Provided text
"""

Man Who Survived Hiroshima and Nagasaki Atomic Bombs Dies
The only man to have survived Hiroshima and Nagasaki atomic bombs dies at 93.
TOKYO, Jan. 6, 2010 -- The only person officially recognized as having been twice in the bull's eye of atomic bombs in Hiroshima and Nagasaki has died.
Tsutomu Yamaguchi, aged 93, passed away Monday. He had been hospitalized since November for stomach cancer.
"I'm very sorry that we have lost one of the very valuable witnesses of the atomic bomb experience," said Nagasaki Mayor Tomihisa Taue in a statement. "His harsh experience to be bombed twice has been made known to the world and his activities have made people aware of the foolishness of war and he also appealed for the elimination of nuclear weapons."
Yamaguchi, an engineer by trade, was on a business trip to Hiroshima on Aug. 6, 1945 when the world's first atomic bomb, code named Little Boy by the United States, left him temporarily blind and deaf, and with serious burns covering his body.
Three days later Yamaguchi had returned to his home in Nagasaki where less than 2 miles away the second bomb, dubbed Fat Man, was dropped.
The blasts caused Yamaguchi to lose hearing in his left ear, according to The Mainichi Daily News. He also suffered from acute leukemia, cataracts and other bomb-related illnesses in subsequent years.Atomic Bomb Survivors are defined by law as people who were within a specific radius of the bombings or who were exposed to radiation during the fallout.

"""

Recorded data
"""

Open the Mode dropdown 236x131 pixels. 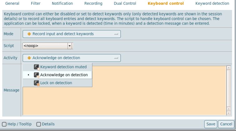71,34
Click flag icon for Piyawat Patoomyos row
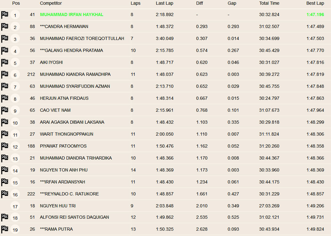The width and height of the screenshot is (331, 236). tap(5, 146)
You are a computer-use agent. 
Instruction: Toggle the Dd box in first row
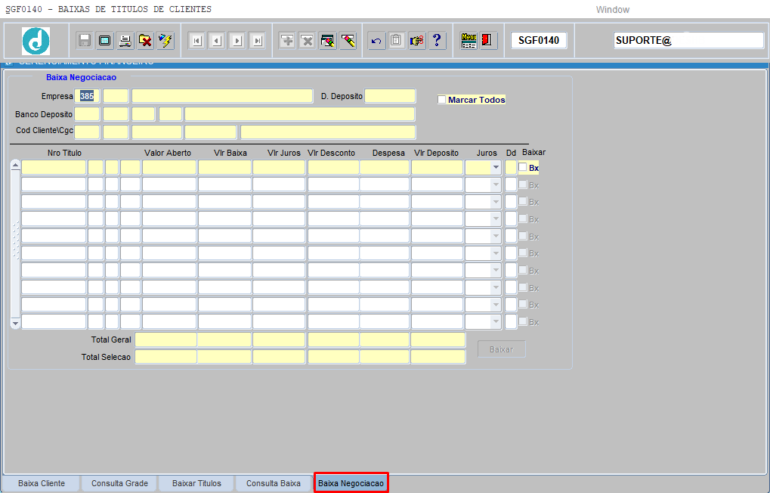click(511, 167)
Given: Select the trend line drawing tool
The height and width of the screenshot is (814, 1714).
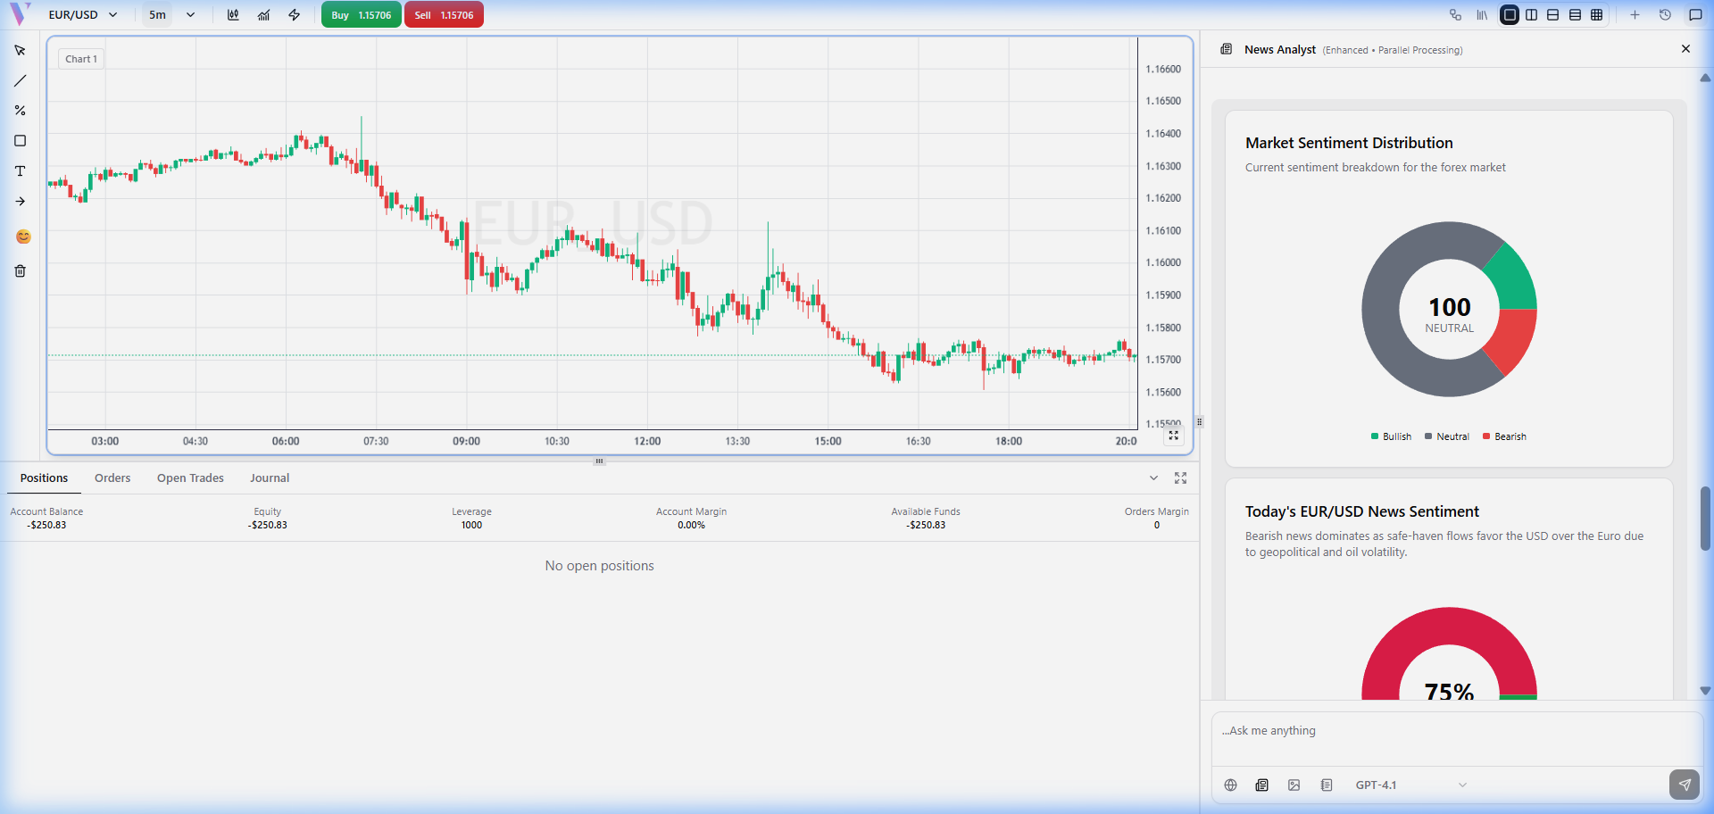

"""

Questions on the material
- a) In the article on the man who survived both atomic bombs, what illness had Tsutomu Yamaguchi been hospitalized for since November?
- b) Repeat the passage from the article on the man who survived both atomic bombs, starting at "Yamaguchi, an engineer" and ending at "Man, was dropped.".
- c) Translate this sentence from the article on the man who survived both atomic bombs into Spanish: "Tsutomu Yamaguchi, aged 93, passed away Monday."

Answers to the exercises
- a) Stomach cancer.

- b)
Yamaguchi, an engineer by trade, was on a business trip to Hiroshima on Aug. 6, 1945 when the world's first atomic bomb, code named Little Boy by the United States, left him temporarily blind and deaf, and with serious burns covering his body.
Three days later Yamaguchi had returned to his home in Nagasaki where less than 2 miles away the second bomb, dubbed Fat Man, was dropped.

- c) Tsutomu Yamaguchi, de 93 años, falleció el lunes.